The time on the node is inconsistent with the time on other nodes in the cluster. Therefore, some MRS applications on the node may not run properly.

Possible Causes

  • The NTP service on the current node cannot start properly.
  • The current node fails to synchronize time with the NTP service on the active OMS node.
  • The key value authenticated by the NTP service on the current node is inconsistent with that on the active OMS node.
  • The time offset between the node and the NTP service on the active OMS node is large.

Procedure

  1. Check the NTP service on the current node.

    1. Check whether the ntpd process is running on the node using the following method. Log in to the node and run the sudo su - root command to switch the user. Run the following command to check whether the command output contains the ntpd process:

      ps -ef | grep ntpd | grep -v grep.

      • If yes, go to 2.a.
      • If no, go to 1.b.
    2. Run service ntp start to start the NTP service.
    3. Wait 10 minutes and check whether the alarm is cleared.
      • If yes, no further action is required.
      • If no, go to 2.a.

  2. Check whether the current node can synchronize time properly with the NTP service on the active OMS node.

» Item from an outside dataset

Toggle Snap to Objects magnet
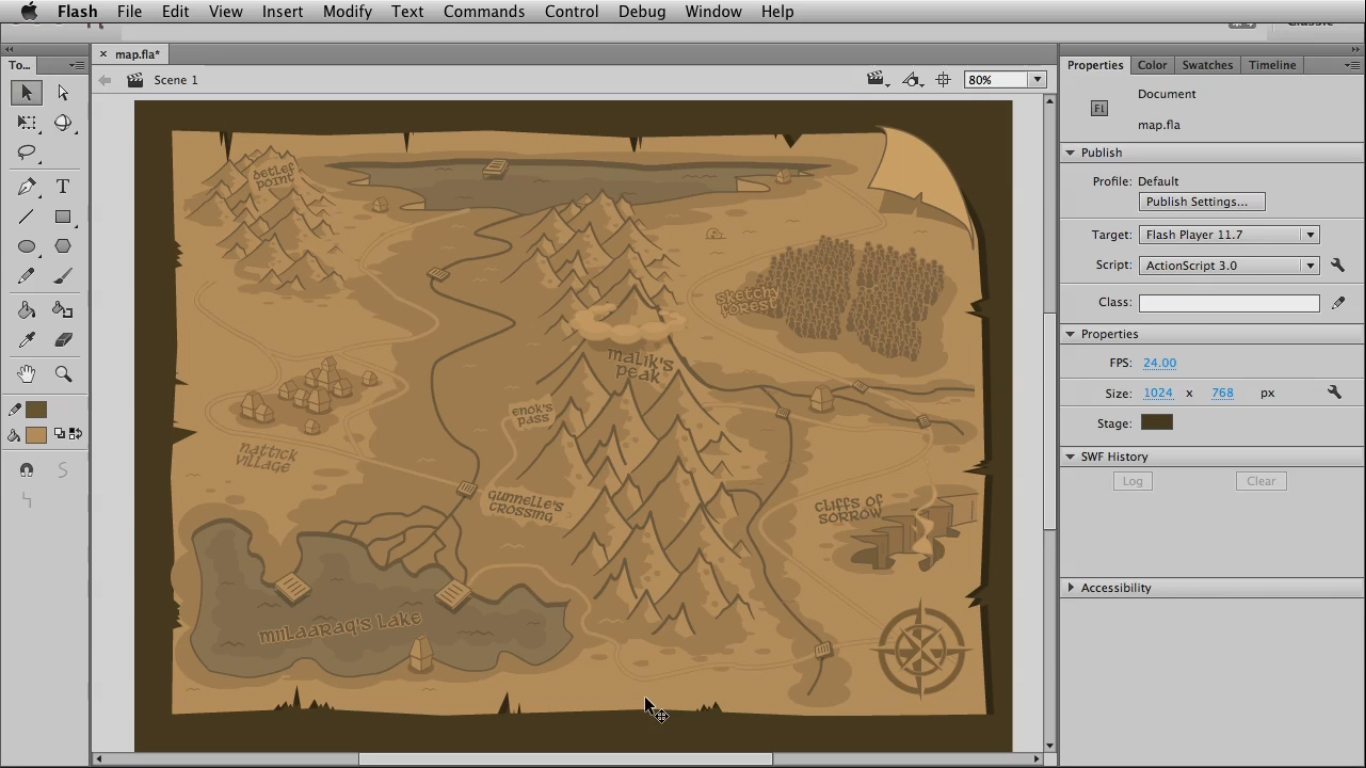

    1. Check whether the node can synchronize time with the NTP service on the active OMS node based on Additional Info of the alarm.
    2. Check whether the synchronization with the NTP service on the active OMS node is faulty.

      Log in to the alarm node and run the sudo su - root command to switch the user. Then run the ntpq -np command.

      In the command output, if an asterisk (*) exists before the IP address of the NTP service on the active OMS node, the synchronization is in the normal state. The command output is as follows:

      remote refid st t when poll reach delay offset jitter ============================================================================== *10.10.10.162 .LOCL. 1 u 1 16 377 0.270 -1.562 0.014

      If no asterisk (*) exists before the IP address of the NTP service on the active OMS node and the value of refid is .INIT., the synchronization is abnormal. The command output is as follows:

      remote refid st t when poll reach delay offset jitter ============================================================================== 10.10.10.162 .INIT. 1 u 1 16 377 0.270 -1.562 0.014
    3. Rectify the fault, wait 10 minutes, and then check whether the alarm is cleared.
      • If yes, no further action is required.
      • If no, go to Step 3.

      An NTP synchronization failure is usually related to the system firewall. If the firewall can be disabled, disable it and check whether the fault is rectified. If the firewall cannot be disabled, check the firewall configuration policies and ensure that port UDP 123 is enabled. You need to follow specific firewall configuration policies of each system.

  3. Check whether the key value authenticated by the NTP service on the current node is consistent with that on the active OMS node.

    Run cat /etc/ntp/ntpkeys to check whether the authentication code with a key value index of 1 is the same as the value of the NTP service on the active OMS node.

  4. Check whether the time offset between the node and the NTP service on the active OMS node is large.

    1. Check whether the time offset is large in Additional Info of the alarm.
    2. On the Host page, select the host of the node, and choose More > Stop All Roles to stop all the services on the node.

      If the time on the alarm node is earlier than that on the NTP service of the active OMS node, adjust the time on the alarm node to be the same as that on the NTP service of the active OMS node. After doing so, choose More > Start All Roles to start services on the node.

      If the time on the alarm node is later than that on the NTP service of the active OMS node, wait until the time offset is due and adjust the time on the alarm node. After doing so, choose More > Start All Roles to start services on the node.

      NOTE:

      If you do not wait until the time offset is due, data loss may occur.

    3. Wait 10 minutes and check whether the alarm is cleared.
      • If yes, no further action is required.
      • If no, go to Step 5.

  5. Collect fault information.

    1. On MRS Manager, choose System > Export Log.
    2. Contact technical support engineers for help, detail see technical support.

Related Information

N/A